Glossary

Chief Revenue Officer

A Chief Revenue Officer is the executive responsible for owning and integrating all revenue-generating functions—typically sales, marketing, customer success, and sometimes partnerships—under one go-to-market strategy and number. The Chief Revenue Officer is deeply involved across the entire sales cycle, from top-of-funnel demand generation through closing, onboarding, renewals, and expansion, and is a key decision-maker in large or strategic deals. Related terms and jargon include CRO, head of revenue, VP Sales & Marketing (in smaller firms), go-to-market leader, and commercial leader.

Importance in B2B Sales

The Chief Revenue Officer is significant because they align fragmented teams and incentives around a single revenue goal, reducing friction between sales, marketing, and customer success. By owning the full revenue engine, the Chief Revenue Officer can design coherent strategies for pipeline creation, conversion, retention, and expansion, improving predictability and growth efficiency. They drive major decisions about GTM model, territories, pricing and packaging, forecasting, and tech stack, which directly affect sales outcomes and the buying experience. Strategically, a strong Chief Revenue Officer provides the CEO and board with a single accountable leader for revenue performance, enabling clearer decision-making and faster course corrections.

FAQ

Q1: How does a Chief Revenue Officer differ from a VP of Sales?

A VP of Sales typically owns new business sales (and sometimes account management), while a Chief Revenue Officer owns the entire revenue lifecycle—sales, marketing, customer success, and often partnerships. The Chief Revenue Officer is more cross-functional and strategy-focused, aligning all GTM motions to a unified revenue plan.

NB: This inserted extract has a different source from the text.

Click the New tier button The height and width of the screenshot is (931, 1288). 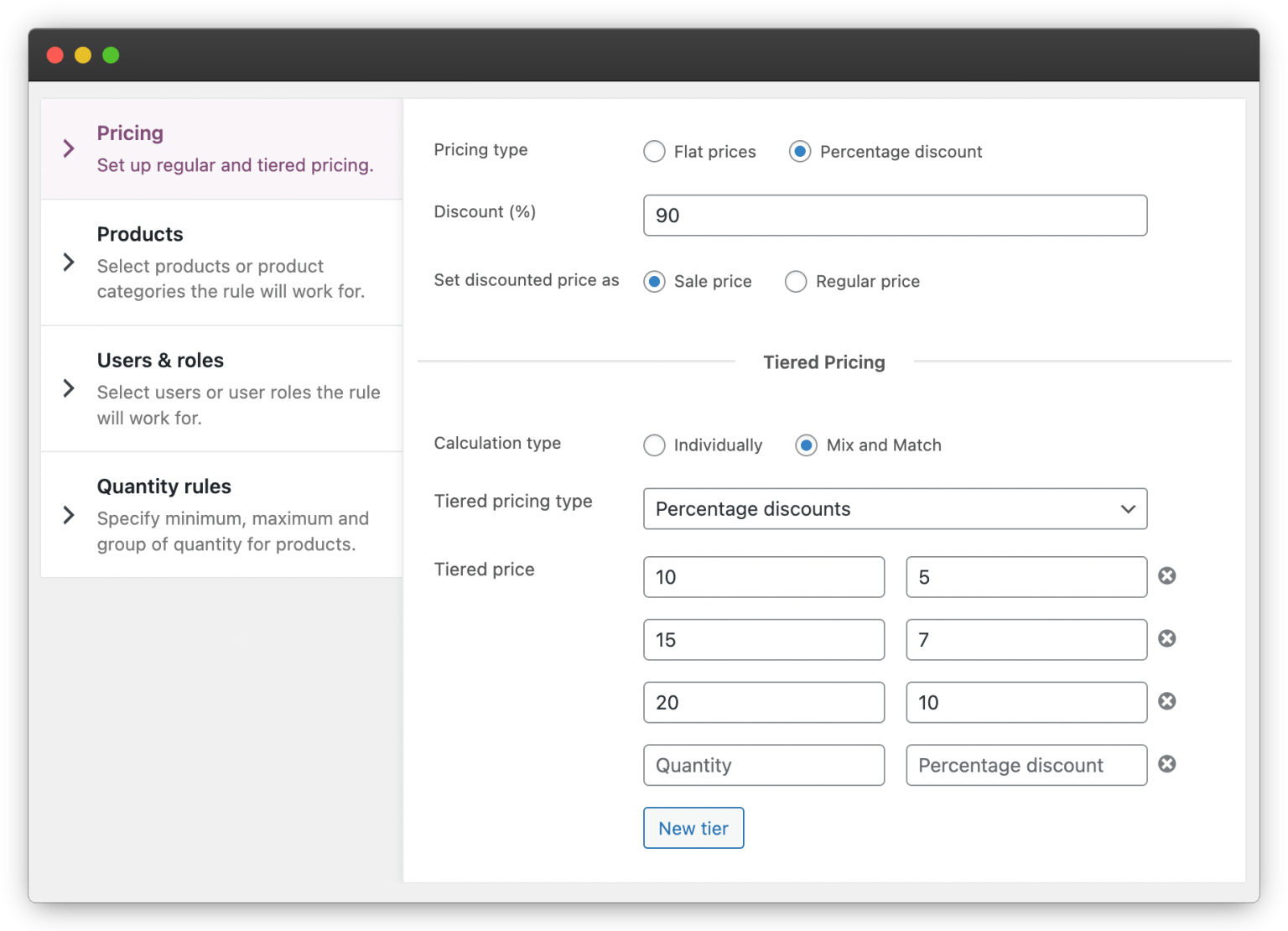tap(693, 828)
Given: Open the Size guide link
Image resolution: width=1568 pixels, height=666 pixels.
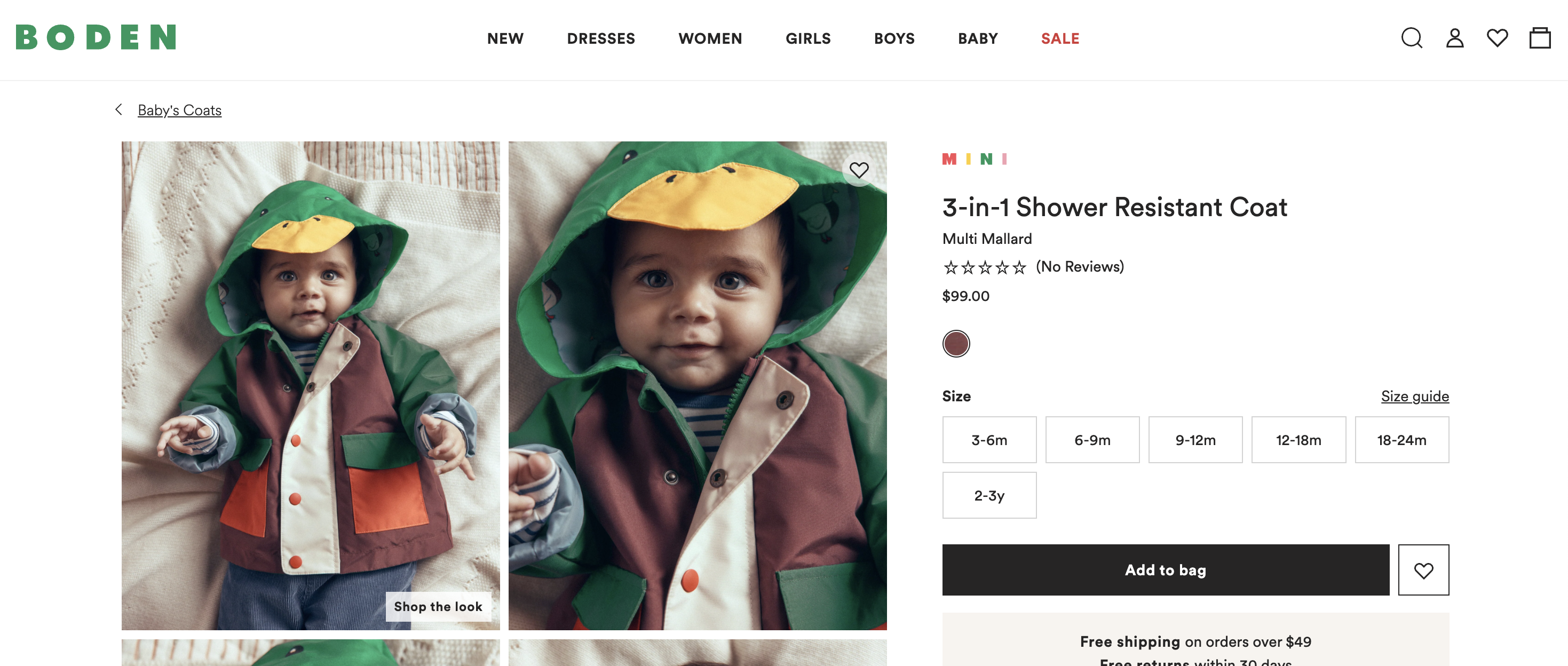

Q2: When should a company hire its first Chief Revenue Officer?

Companies usually hire a Chief Revenue Officer when they have multiple GTM leaders (e.g., VP Sales, VP Marketing, VP CS) and need one executive to align strategy, metrics, and accountability. It often happens around the stage where misalignment between departments is slowing growth, forecasting is unreliable, or international/segment expansion is underway.

Q3: How should sellers engage a Chief Revenue Officer during a deal?

Focus on strategic business outcomes, revenue impact, and risk mitigation rather than features. The Chief Revenue Officer cares about pipeline, conversion, CAC, LTV, churn, and sales productivity—frame your proposal in terms of how it improves those metrics, and come prepared with a credible business case.

Q4: What metrics does a Chief Revenue Officer typically own?

Core metrics include ARR/MRR, net new revenue, renewal and expansion revenue, net and gross retention, pipeline coverage, win rates, sales cycle length, and CAC payback. The Chief Revenue Officer also tracks leading indicators like opportunities created, conversion by stage, and productivity per rep or pod.

Q5: How does a Chief Revenue Officer influence the buying process as a stakeholder?

They often act as the economic buyer or executive sponsor on larger deals, validating that the investment aligns with strategic priorities and revenue goals. Their approval can accelerate a deal, but misalignment with the Chief Revenue Officer’s priorities can stall or kill it—so mapping and engaging them early is critical.